3. Competing explanations: enforcement vs. prevention vs. broader trends
The Department of Homeland Security and the White House point to recent federal enforcement, deportations and operations to remove “dangerous” noncitizens and to surge arrests as contributing to declines, citing metrics like a 17% homicide drop through June 2025 across a 30‑city sample and other reductions in violent offenses [3]. Conversely, researchers and organizations such as the Vera Institute and independent crime analysts warn that federal “law‑and‑order” policies, cuts to prevention programs, or political theatre are not shown as the primary drivers — and that many declines are continuations of local trends and interventions like community violence intervention efforts [4] [5].
4. Geographic nuance: not every city follows the national pattern
Big‑city and regional variation is large: several cities (Chicago, D.C., Memphis, Portland) recorded sharp homicide declines in 2025, while some places — notably Atlanta in one review — showed sizable increases in violent crime in the same window (Atlanta +19.4% in first nine months of 2025) [2]. The Council on Criminal Justice warns of a “mix of increases and decreases” across its city sample, underscoring that national averages mask local divergences [6].
5. Data sources and limits: why claims about “since Trump” are fragile
National FBI estimates lag by many months; researchers rely on aggregated local agency feeds, independent analysts (e.g., AH Datalytics) and city compilations for timelier snapshots — each has strengths and gaps. FactCheck.org notes Trump has sometimes cited local or preliminary agency counts that he previously derided as “fake news,” and major organizations caution that short‑term early‑year comparisons can overstate durable change [1] [7]. The Council on Criminal Justice specifically calls for better, faster, standardized national monitoring to avoid misinterpretation [6].
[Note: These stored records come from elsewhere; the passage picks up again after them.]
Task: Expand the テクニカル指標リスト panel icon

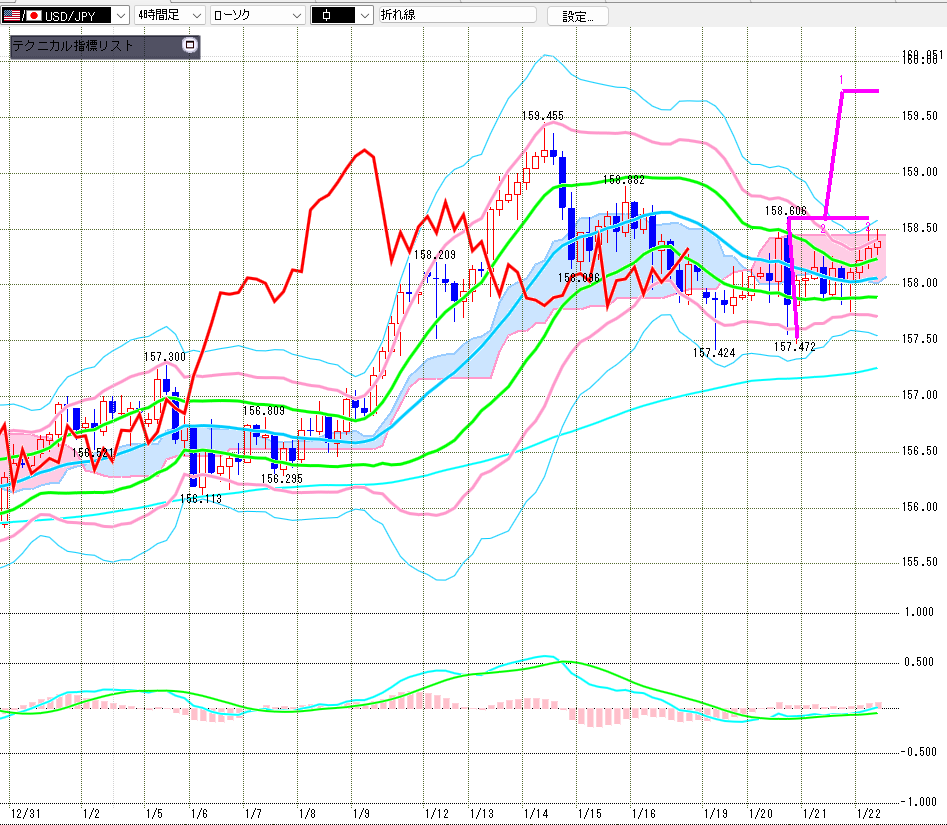Action: point(190,46)
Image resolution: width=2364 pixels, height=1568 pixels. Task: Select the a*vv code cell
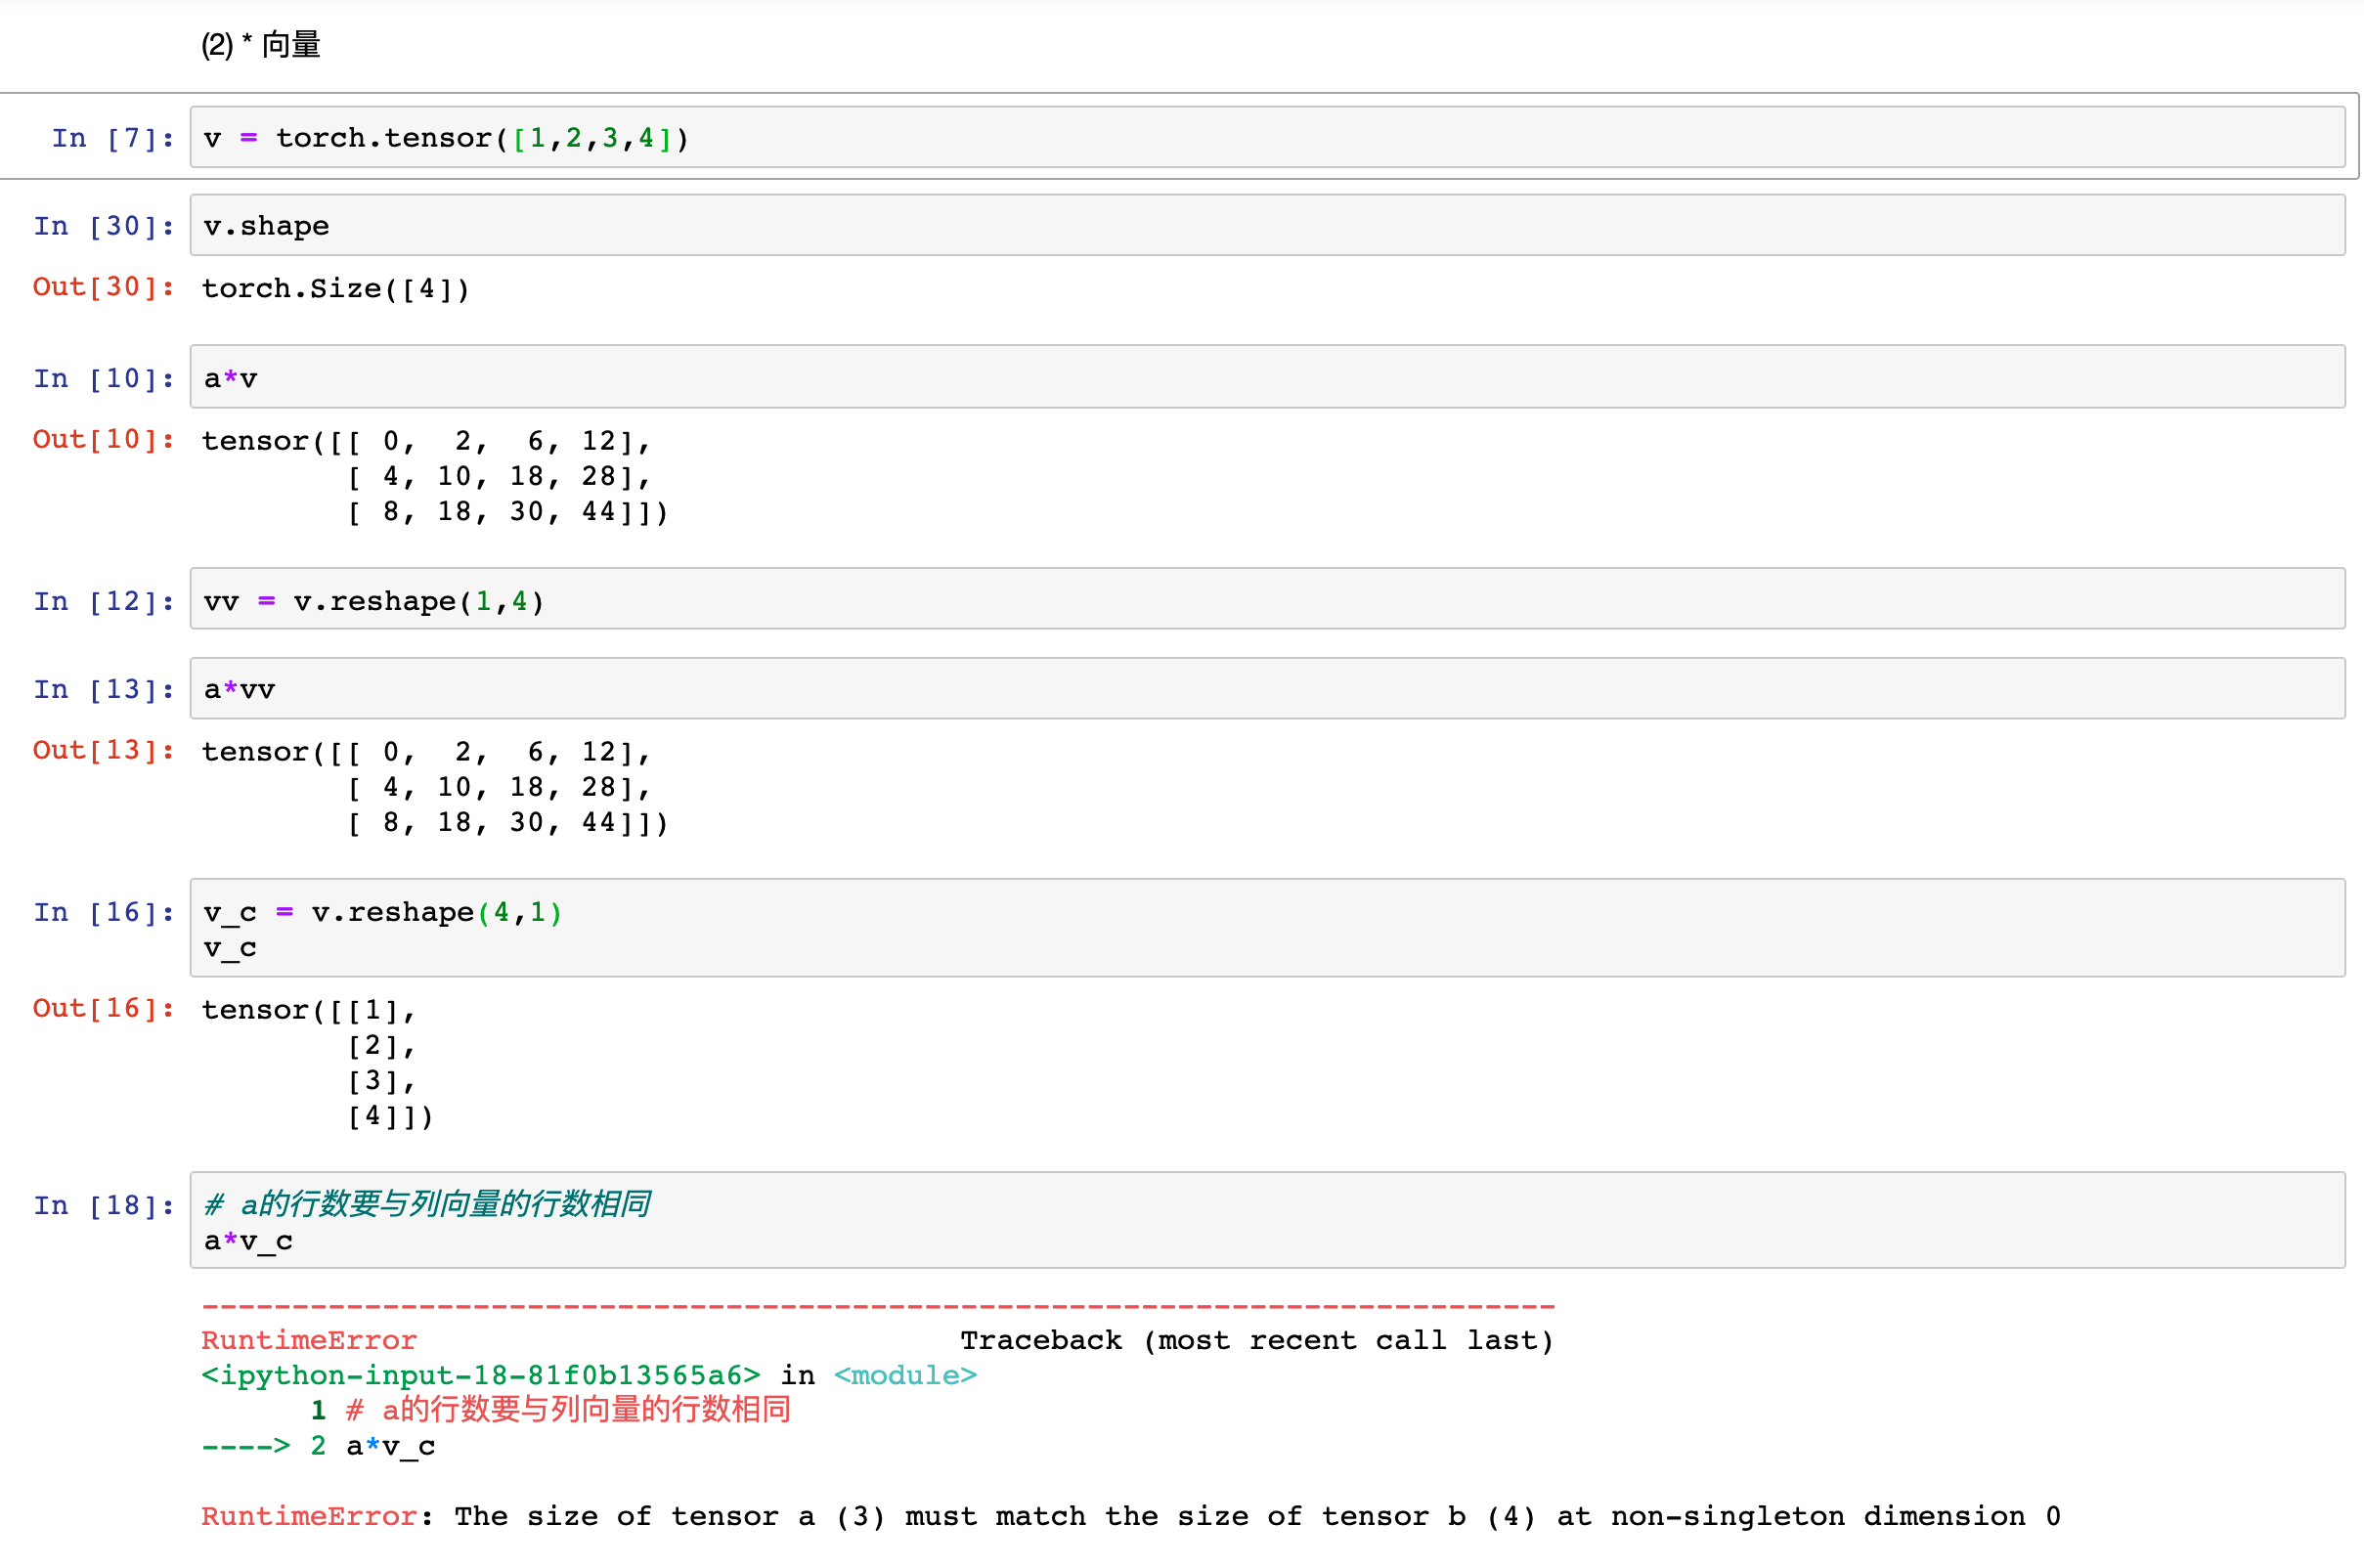coord(1266,689)
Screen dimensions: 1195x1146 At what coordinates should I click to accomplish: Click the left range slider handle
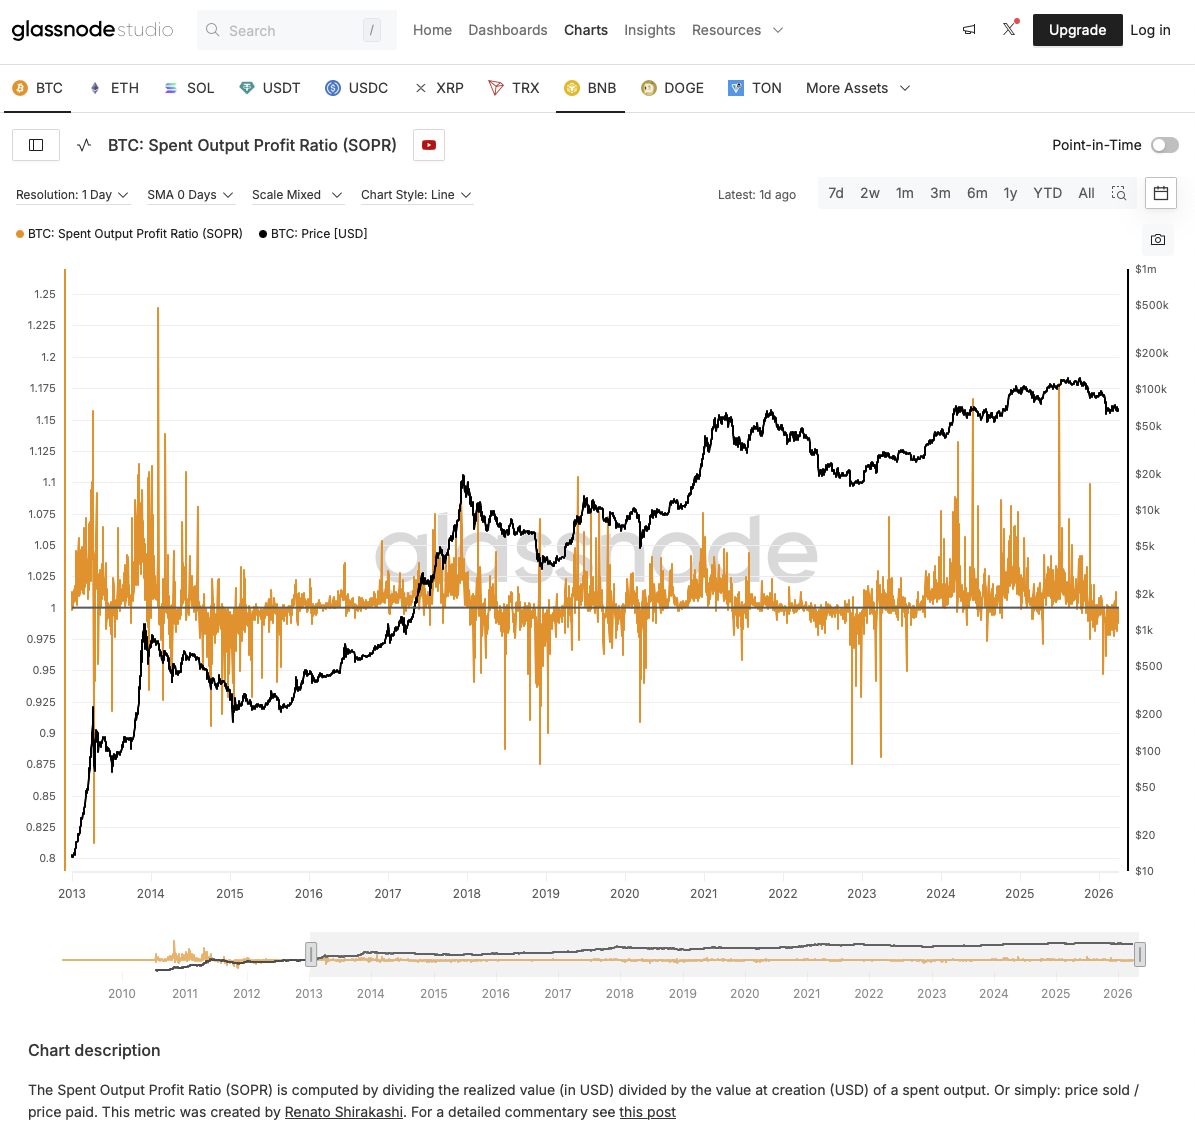click(x=311, y=954)
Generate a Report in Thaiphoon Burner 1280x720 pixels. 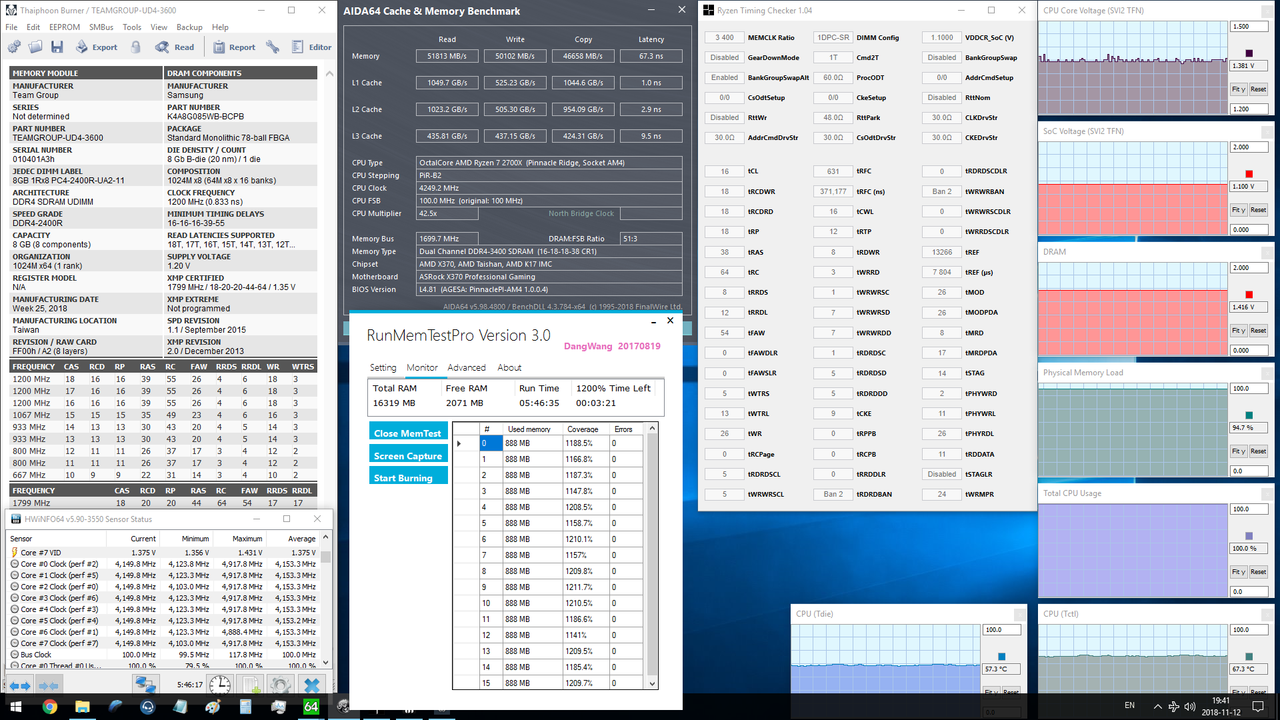pos(219,47)
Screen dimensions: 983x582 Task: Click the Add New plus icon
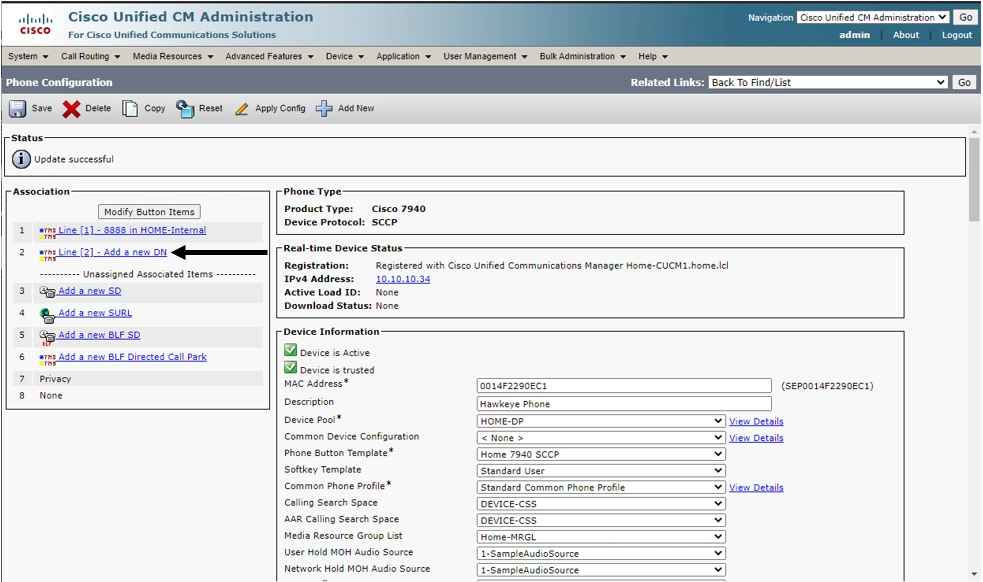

6. Politics and perception: crime feelings diverge from statistics
Public perception does not always track the data: Gallup and other polls show a substantial share of Americans saying crime increased even as FBI and other statistics register declines [8] [9]. Political actors exploit that gap — Trump has used crime rhetoric to justify federal deployments, while state officials and advocacy groups have framed the same statistics to argue for prevention investments or to criticize federal tactics [10] [11] [12].
Conclusion: what you can reliably say
Available sources show that many measures of violent crime and homicide fell in 2024 and into 2025 (examples: 21.6% early‑2025 drop by AH Datalytics; ~19% MCCA decline for first nine months of 2025), but causation is contested: some federal statements credit enforcement actions while analysts, research institutions and advocacy groups point to pre‑existing downward trends, local interventions, and complex socioeconomic factors — meaning simple claims that “crime has gone down since Trump” are factually supported in counts but remain disputed in explanation [1] [2] [4] [3] [5] [6].